The storm outside had died down, but inside, it still raged.

Sanya sat on the floor beside the window, arms wrapped tightly around her knees. Her fever had subsided, but the coldness in Aarush's voice hadn't. It echoed in her mind over and over, each word sharper than the last.

"Why do you always show up where you're not needed?"

"Don't pretend to be innocent. People like you wear masks better than makeup."

"You think tears will fix what you did?"

She didn't even realize when her nails began digging into her arms, trying to suppress the ache rising inside. Her throat hurt—from the fever, or from holding back everything for too long, she didn't know.

The blanket around her shoulders slipped off, but she didn't care. The walls were closing in. Even the sky looked heavy. She had spent every ounce of herself trying to not fall apart in front of him. But tonight… she was exhausted.

Sanya stood up shakily and moved to the mirror. Her reflection startled her. Pale cheeks. Eyes dull. Hair clinging to her skin. She looked… like a ghost.

"I hate this," she whispered, voice barely audible.
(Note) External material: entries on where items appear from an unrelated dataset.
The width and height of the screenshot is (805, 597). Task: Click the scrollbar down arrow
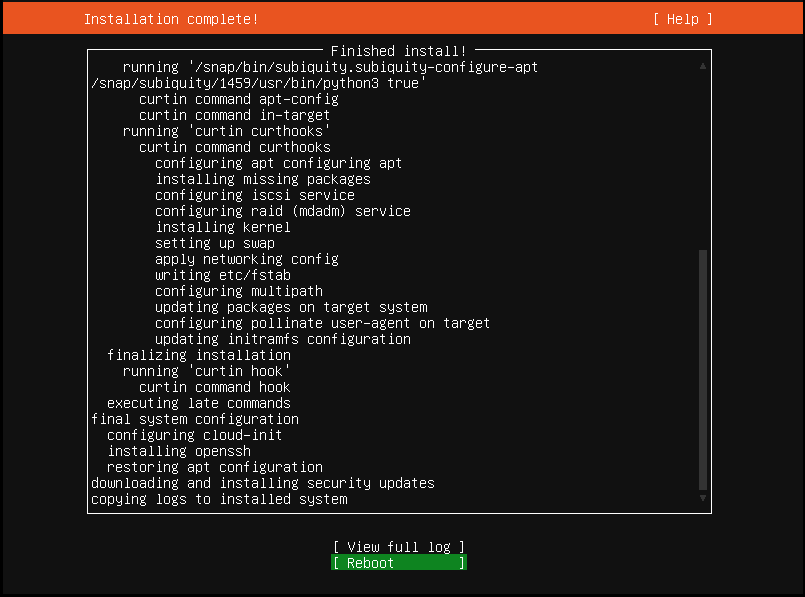(x=703, y=497)
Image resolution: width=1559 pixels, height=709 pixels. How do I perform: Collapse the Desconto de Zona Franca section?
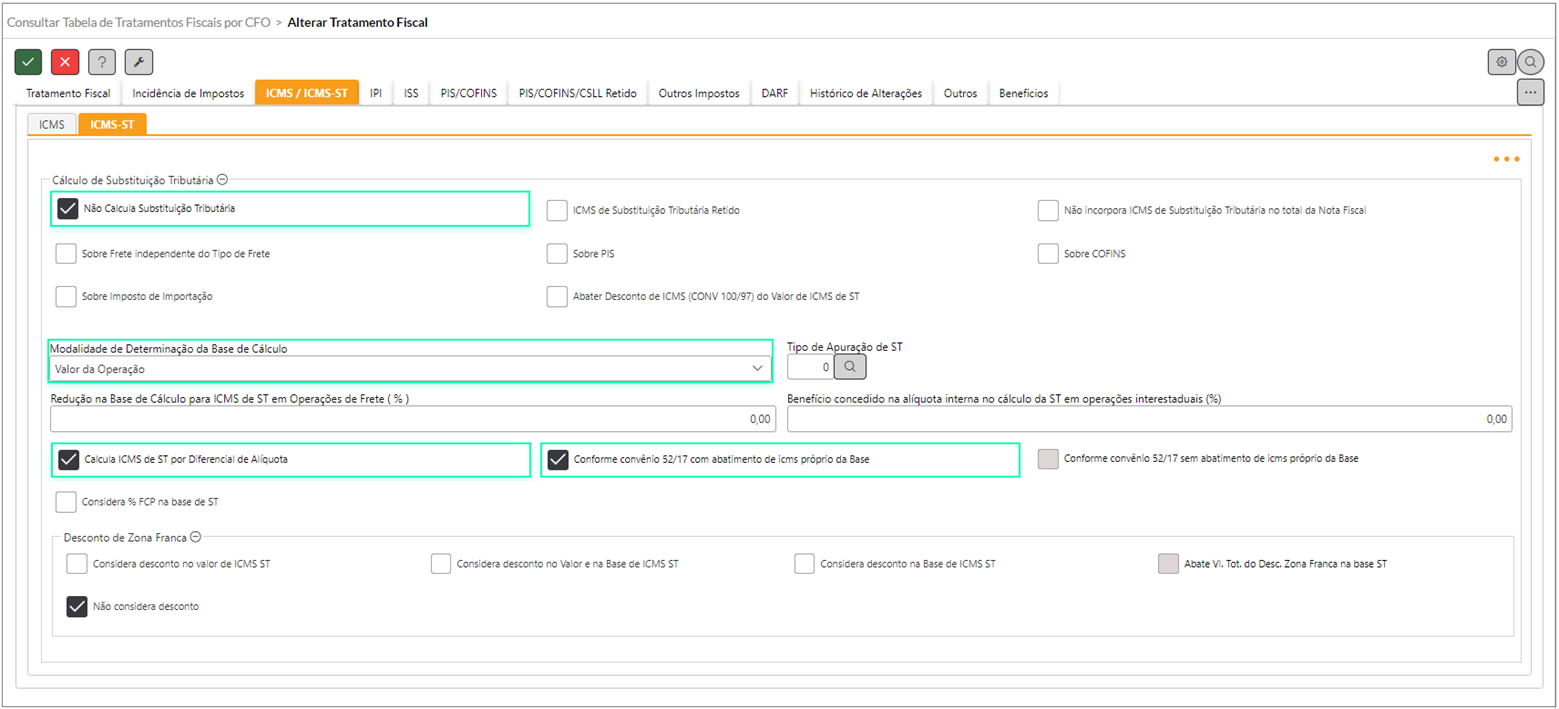pyautogui.click(x=196, y=536)

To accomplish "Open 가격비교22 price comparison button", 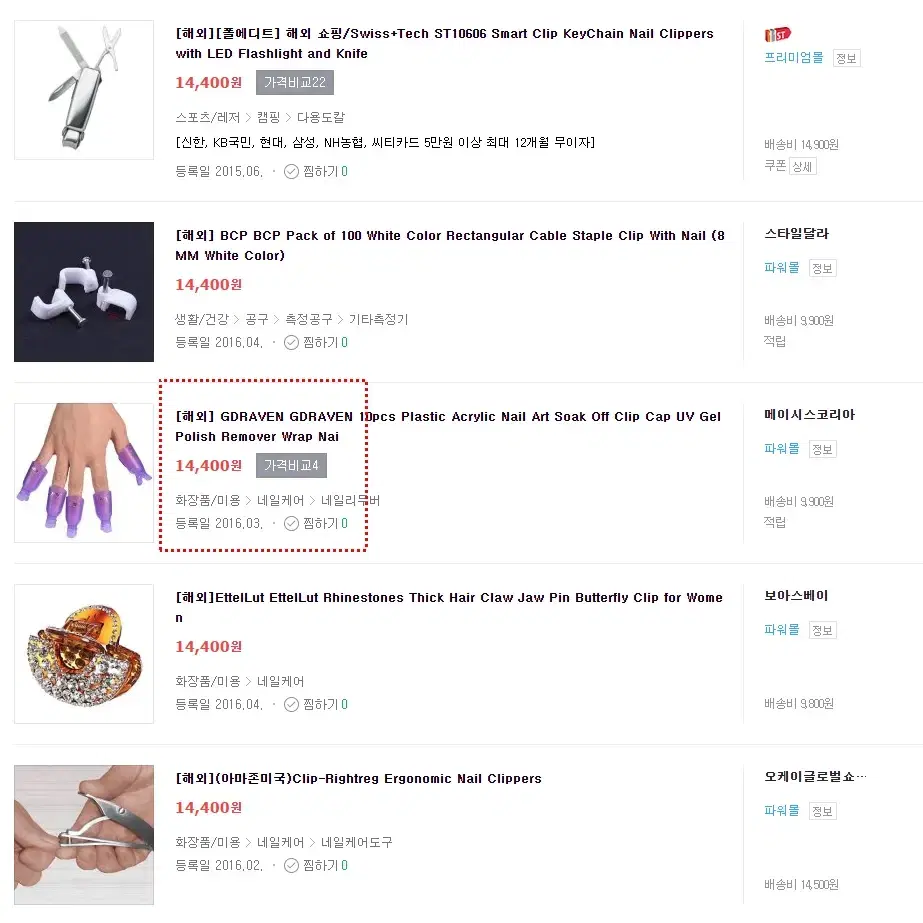I will (x=295, y=82).
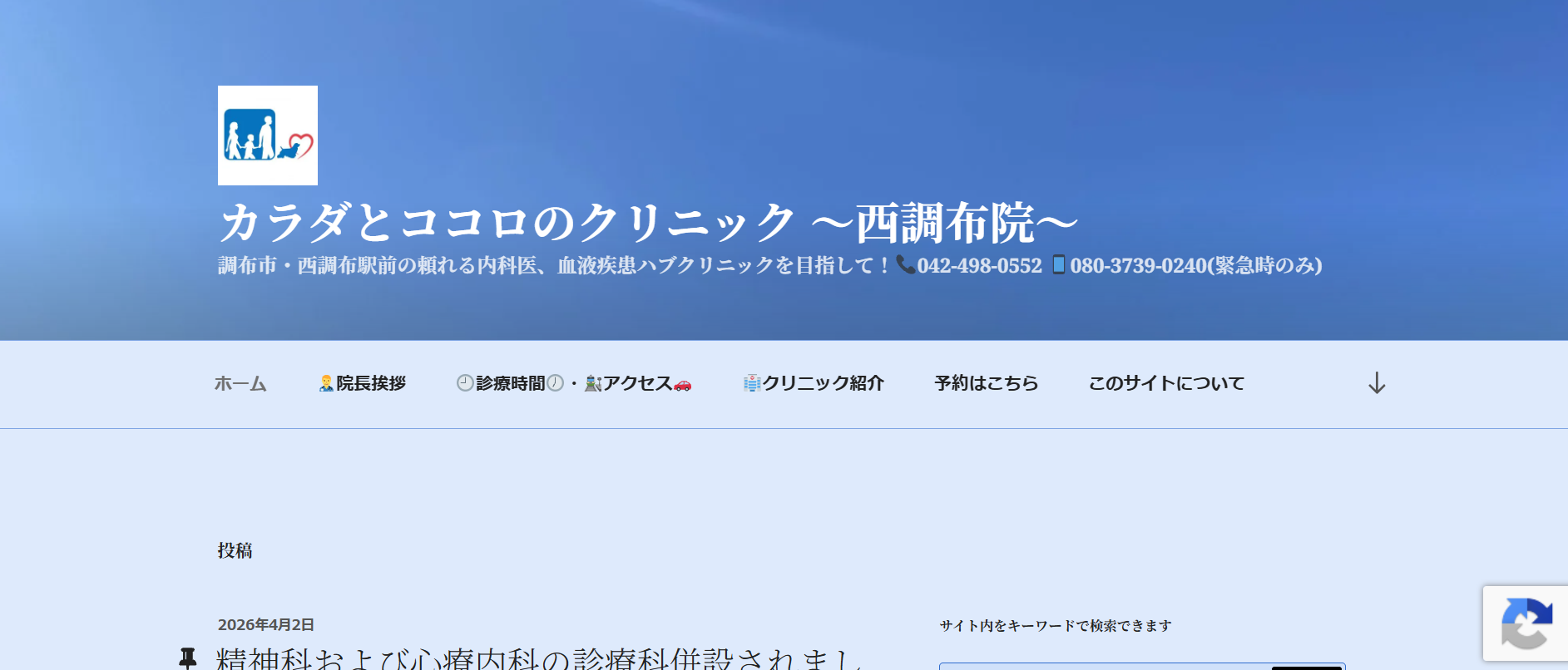Click the 2026年4月2日 post date link
The height and width of the screenshot is (670, 1568).
point(266,624)
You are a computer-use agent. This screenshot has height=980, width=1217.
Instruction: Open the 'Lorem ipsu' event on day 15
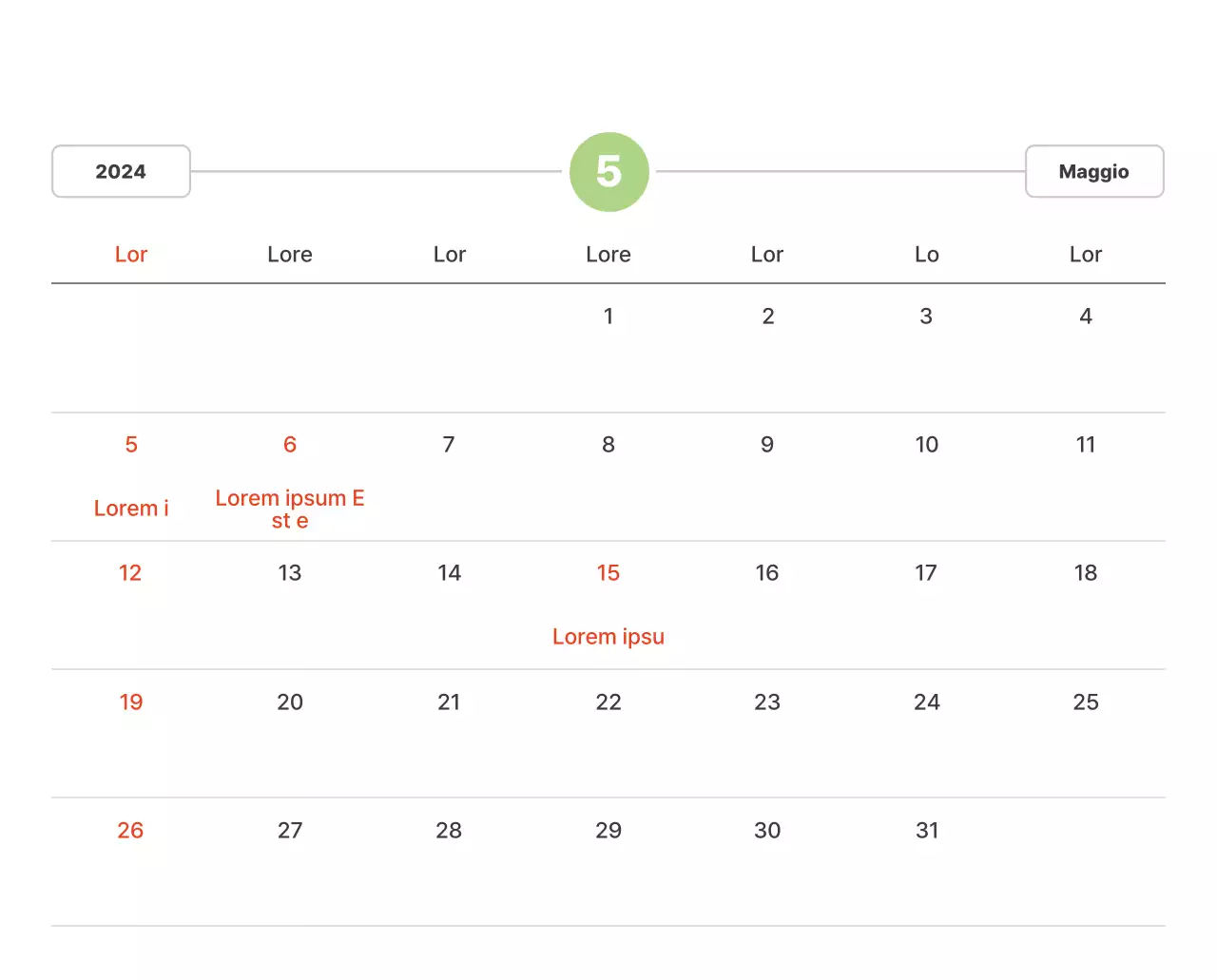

She hated how much his words mattered. How they clung to her like thorns, scratching old wounds. He didn't know. He didn't know how much she wanted to be seen… not judged. How much she needed someone—just one person—to believe in her.

A sob slipped out. Then another. And another. Until she collapsed against the bed frame, clutching the sheets, muffling her cries into them.

"I'm not what you think," she whispered into the fabric. "I never was…"

But he wasn't here to listen.

And even if he was, would it change anything?

The morning was oddly quiet.

Sanya sat by the window of her modest studio, sipping bitter tea that had long gone cold. Her eyes lingered on the paper envelope lying on the table—its weight far heavier than the few pages inside. When she finally gathered the courage to open it, her hands trembled.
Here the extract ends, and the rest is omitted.